Biowulf file transfer tutorials on YouTube
While there are several approaches for transferring file to Biowulf from local, if you are working with many FASTQ files, Globus would be the goto solution.
Question 6: What should I do after downloading RNAseq data from public website(e.g. TCGA) and check for data status?
Answer to Question 6:This depends on the study. For instance, you may find BAM files in a TCGA RNA sequencing study or expression counts. So depending on the data available, this will determine your starting point. When working with public datasets, it is very important to learn as much about a study as you can prior to working with data (ie. do not just download and blindly analyze).

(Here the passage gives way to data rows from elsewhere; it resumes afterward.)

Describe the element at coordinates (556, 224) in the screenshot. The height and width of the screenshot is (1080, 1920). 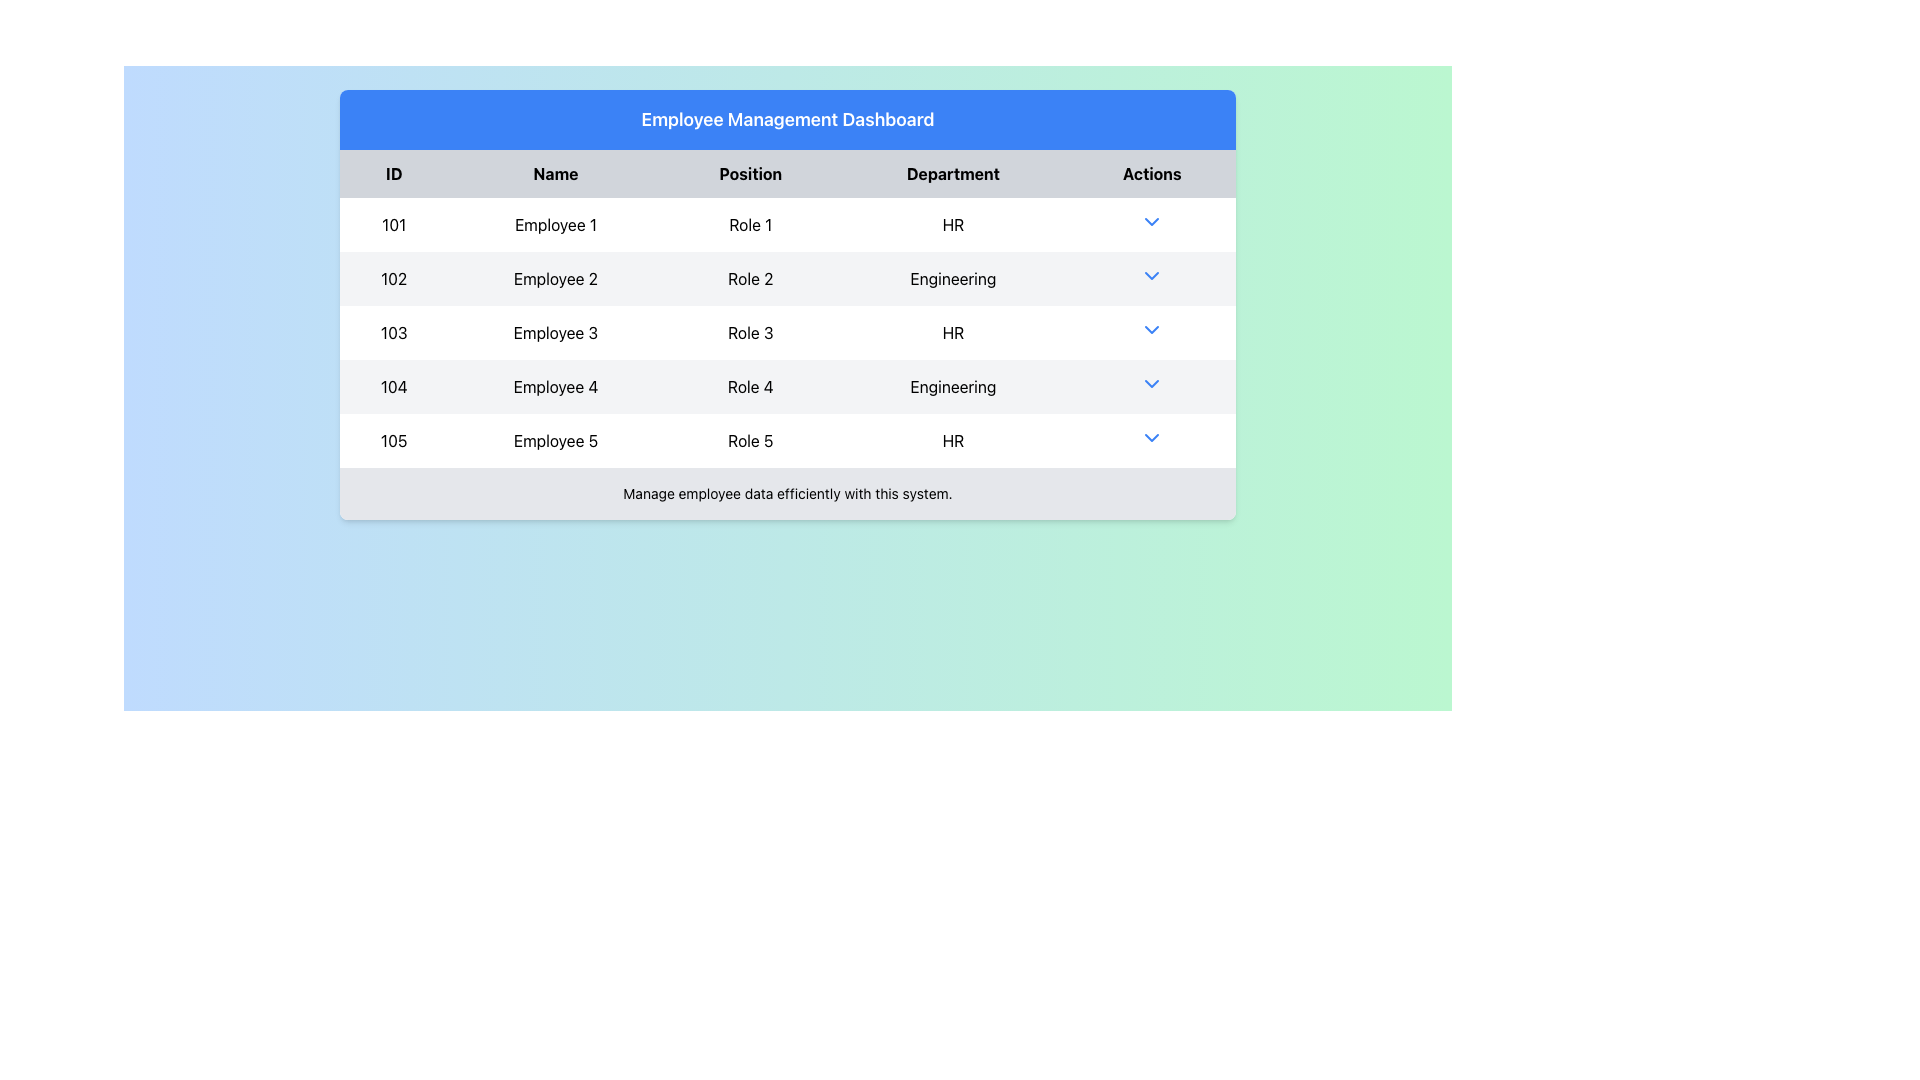
I see `the text label that displays 'Employee 1', which is located in the second column of the first data row of a table, under the 'Name' header` at that location.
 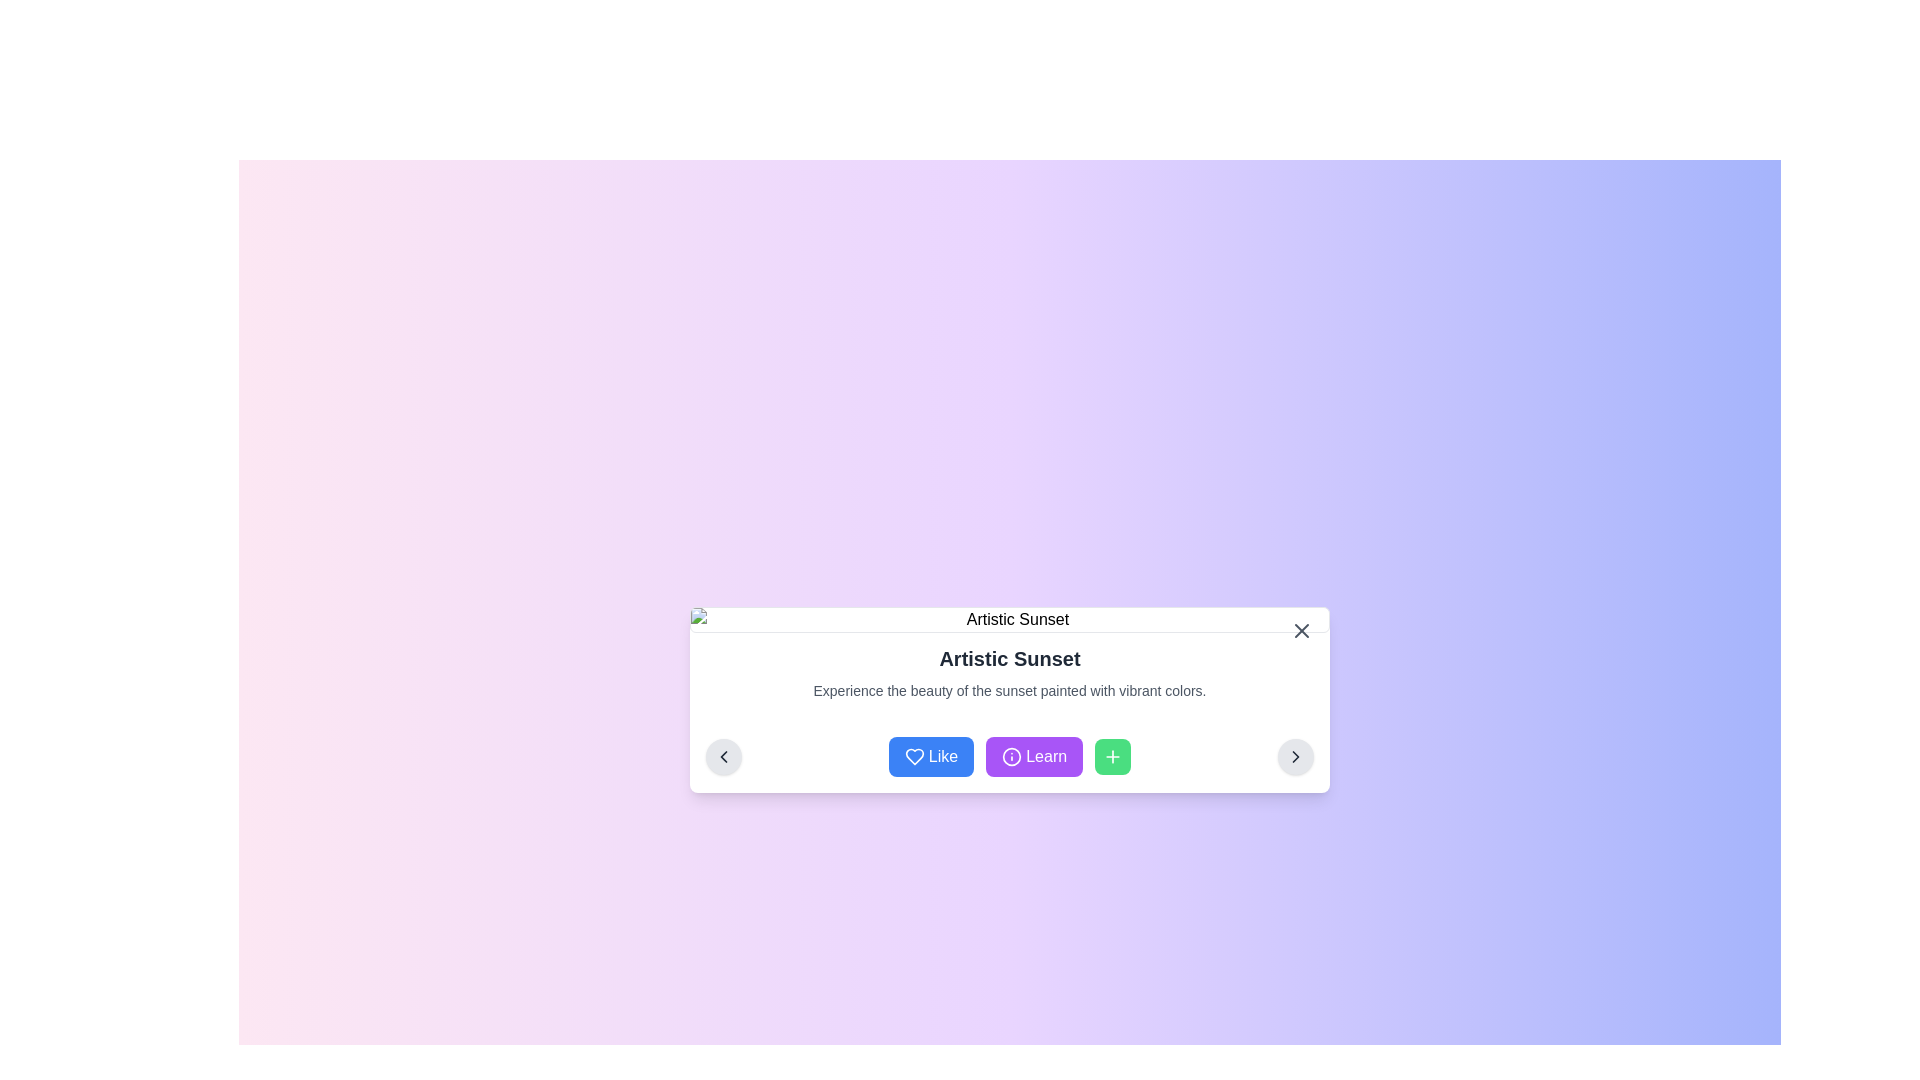 What do you see at coordinates (1296, 756) in the screenshot?
I see `the icon located within the rightmost circular button in the bottom-right corner of the dialog box` at bounding box center [1296, 756].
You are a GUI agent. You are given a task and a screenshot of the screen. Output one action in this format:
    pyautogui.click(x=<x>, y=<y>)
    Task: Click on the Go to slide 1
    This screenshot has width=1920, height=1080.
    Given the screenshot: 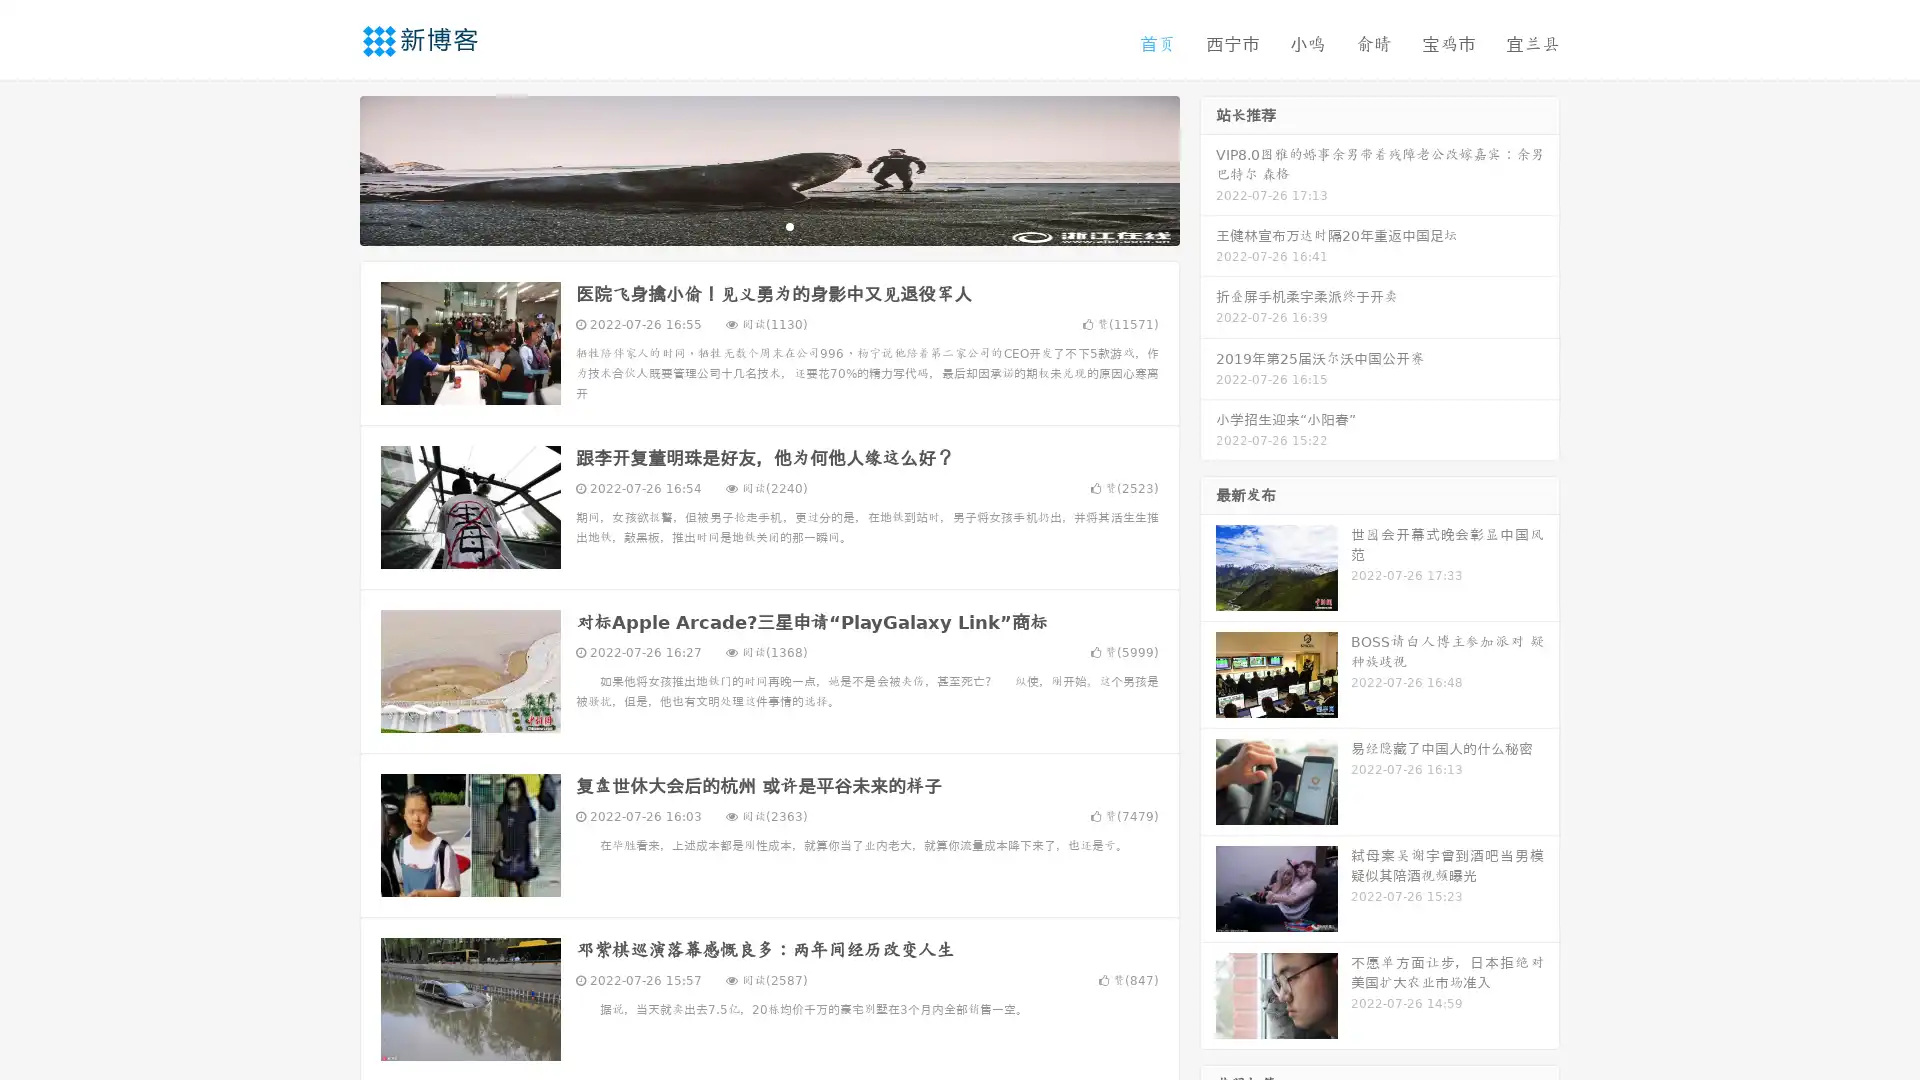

Question 7: What are the various form of data format or quality of public data (GEO, TCGA, Depmap, UK data, etc)?
Answer to Question 7: This varies depending on the repository and study. For instance, GEO does not have a standard set of data that investigators need to submit. Thus, in GEO studies, you may find those with only sequencing data (FASTQ files), expression data, differentially expression results, or a combination.
Question 8: If I want to merge two kinds of GEO study, what should I check in terms of data quality, format, etc?
Answer to Question 8: Start with raw data if at all possible, do some of the QC steps that we did in the class if they’re applicable, and process the data uniformly (same programs, pipelines, etc).